Prior to this particular outage, CrowdStrike issued an update that had an error no one knew about…Their internal testing should have caught the error, but it did not, and professor Vaniea says, “We don't know why yet…” The error only happens under very special circumstances, that in theory, should never occur. But on Friday, July 19, 2024, CrowdStrike published a configuration file that caused those special circumstances which was automatically downloaded by all computers running their software, bypassing all testing normally done by system administrators. The combination of the old error no one had noticed, and the new configuration file, caused a problem in how Windows boots up.

How do people and companies impacted move forward?

Typically, issues caused by errors are fixed quickly and the public only experiences a downtime of a few hours. To illustrate, Facebook experienced a mass outage back in October 2021, but their team was able to rectify the problem in less than seven hours as reported by The Verge. However, the CrowdStrike issue is taking days to fix because system administrators must manually remove the problematic configuration file from every single device affected. The good news is that most employees with a computer science based education are able to execute this solution, and the majority of the companies impacted by the outage will have a dedicated team and sufficient resources to roll out the repair plan. However, visiting and fixing every computer still takes time.
----
**JOB 1**: In the passage on the CrowdStrike outage, rewrite the stretch from "Prior to this" through "impacted move forward?", swapping "configuration file" for "settings file".
**JOB 2**: Carry on the passage on the CrowdStrike outage from the point where it stops.
The listing that follows comes from a different source than the passage on the CrowdStrike outage.

**GIVEN INFORMATION**:
----
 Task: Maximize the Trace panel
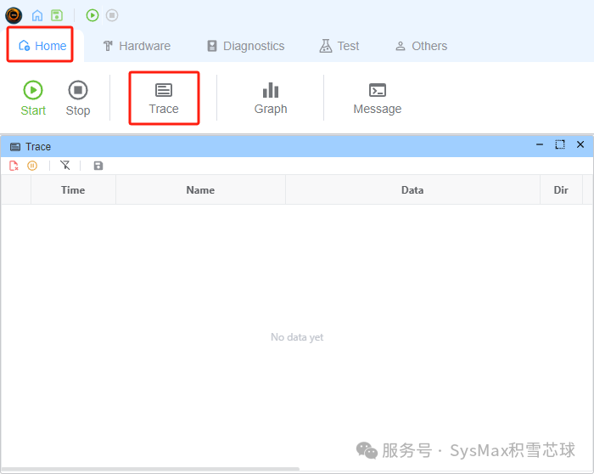pyautogui.click(x=560, y=145)
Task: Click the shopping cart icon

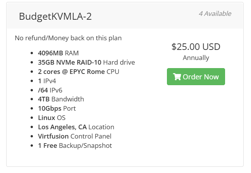Action: click(x=177, y=77)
----
**EXPECTED OUTPUT 1**:
Prior to this particular outage, CrowdStrike issued an update that had an error no one knew about…Their internal testing should have caught the error, but it did not, and professor Vaniea says, “We don't know why yet…” The error only happens under very special circumstances, that in theory, should never occur. But on Friday, July 19, 2024, CrowdStrike published a settings file that caused those special circumstances which was automatically downloaded by all computers running their software, bypassing all testing normally done by system administrators. The combination of the old error no one had noticed, and the new settings file, caused a problem in how Windows boots up.

How do people and companies impacted move forward?

**EXPECTED OUTPUT 2**:
What are the implications of this global tech outage?

There are several implications that surface as a result of the CrowdStrike crisis:

Human Computer Interaction (HCI)

Professor Vaniea’s current research specifically focuses on exploring the reasons why both “normal” people and system administrators are reluctant to install updates. Below are just a couple of the numerous examples:

Risk – for system administrators, for instance, the potential risk of downtime or bugs impedes their decisions to download an update.

Prevention of loss – for “normal” people, sometimes the potential to lose a specific program that is beneficial to their livelihood impacts their decisions to install an update. For example, imagine you were about to give a presentation and an “Update PowerPoint” dialog popped up. You might rationally decide to delay updating until after your presentation.

Lawsuits can also cause apps to be forcibly updated. For example, in 2012, the app Speak For Yourself - which helps kids who struggle to speak due to issues like autism and cerebral palsy - was pulled from the Apple App Store due to a lawsuit. To prevent the app from vanishing, some parents disabled all communication with the Apple App store.

flowchart describing the overview of the stages of updating and the issues respondents experience at each stage

Source: Tales of Software Updates: The process of updating software

Automatic updates are key

Professor Vaniea says “automatically updating is much safer” and advises organizations and users to get on board with this strategy if it is not implemented already. After an update is released, attackers look at the updated code, learn what it is fixing, and then write attack code to target that specific thing. Those who update quickly will be protected, but those that update slowly risk attack. For example, in 2017 Equifax lost 143 million US customers’ worth of data. An update that could have fixed the problem was available for two months before the breach. Vaniea says, “If Equifax had installed it, they would not have lost the data.”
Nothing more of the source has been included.